Arratibel construye una película modesta y sincera, en el que nos muestra el dispositivo cinematográfico de forma natural, en el que él, tanto como persona integrante de esa familia a la que retrata, y cómo cineasta, se adentran en ese mundo completamente extraño con el que tienen que convivir, y se adentra en ese espacio extranjero a través de la palabra, a través de encuentros-diálogos, donde parte desde ese primer instante primigenio donde cada uno de sus familiares va explicando su primera vez, ese instante de revelación espiritual donde descubrieron la existencia de Dios, donde lo físico y emocional se conjugaron en lo sobrenatural, experimentando una serie de sentimientos que les han transformado la vida. Arratibel dialoga con toda su familia, desde la cercanía y la proximidad, tendiendo ese puente afectivo, creando espacios de intimidad, arrancado esta aventura-investigación con su cuñado Raúl, organista y el primero que anduvo el camino de la fe católica, el primero que se convirtió, para luego dar paso a su hermana María, quizás con la persona que más enfrentamientos y contradicciones tuvo, luego, entra en escena su madre, para finalizar con Paula, la hermana pequeña, su ojito derecho, todos ellos hablan de ese instante revelador de Dios, experiencia imposible de explicar con palabras, pero motor para abrir un diálogo honesto y de frente junto a David, que los escucha desde la extrañeza, evocando aquel pasado de silencios y distancia, encontrando aquellos lugares comunes de diálogo, respetando las diferentes posiciones, entre la fe y el más absoluto agnosticismo.

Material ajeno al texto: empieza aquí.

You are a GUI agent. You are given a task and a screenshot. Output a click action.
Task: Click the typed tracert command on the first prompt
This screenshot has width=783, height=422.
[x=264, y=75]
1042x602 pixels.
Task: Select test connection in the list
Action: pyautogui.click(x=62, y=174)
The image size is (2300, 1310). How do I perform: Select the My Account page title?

Un retrato familiar contundente e inspirador, también terapéutico y demoledor sobre todo aquello que somos, nuestras creencias, y como nos enfrentamos a nosotros mismos y a los demás, cómo rompe nuestro entorno, y las eternas dificultades para hablarlo entre nosotros, poniendo sobre la mesa todo aquello que nos inquieta de los demás, aquello que nos separa, y sólo a través del diálogo y las mirada podamos vencer ese miedo que nos detiene para preguntar lo que queremos mirándonos de cara y ofreciendo lo que somos. El cineasta navarro toma como referencia El desencanto, de Jaime Chávarri, quizás el documental más terrorífico y oscuro sobre una familia burguesa que representaba todo aquello de la apariencia franquista, y tras la muerte paterna, se encendía la mecha donde se exteriorizaban todos los infiernos particulares. Arratibel también viaja sobre esos márgenes y demonios familiares, todo aquello que nos inquieta y preferimos callarnos, no darles la voz que se merecen, y esta película materializa todos esos momentos, todos los instantes que nos mantuvimos en silencio para no confrontar nuestras opiniones por miedo a encender el conflicto que nos mataba en nuestro interior.

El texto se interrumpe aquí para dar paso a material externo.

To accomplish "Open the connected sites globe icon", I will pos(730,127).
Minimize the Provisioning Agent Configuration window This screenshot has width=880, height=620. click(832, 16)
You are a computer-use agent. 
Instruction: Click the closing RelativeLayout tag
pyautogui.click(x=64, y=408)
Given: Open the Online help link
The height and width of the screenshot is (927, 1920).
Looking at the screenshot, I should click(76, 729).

Una película que además de terapia psicológica para su director y todos los omponenetes de la familia, nos muestra la materialización de muchas conversaciones pendientes, como la imposibilidad de hablar con el padre ausente o la distancia con la tía, o incluso, la incapacidad de filmar el Espíritu Santo. Diálogos y encuentros que por fin se manifiestan con la excusa de contar la conversión al catolicismo de la familia, en la que nos cuenta algo que parece del pasado, donde la religión estaba tan presente en la sociedad, pero que también sucede en este mundo moderno tan vacío, donde la fe sufre una crisis existencial. El realizador navarro nos acerca un mundo desconocido para él, desde la emoción y la palabra, sin necesidad de explicaciones y disyuntivas filosóficas, desde el diálogo amable, cordial y sincero, desde la desnudez de nuestros sentimientos más profundos, sin pudor a mostrar lo que nos distancia d elos demás, y de todos aquellos temas que nos unen y compartimos, aunque tengamos creencias y opiniones totalmente diferentes.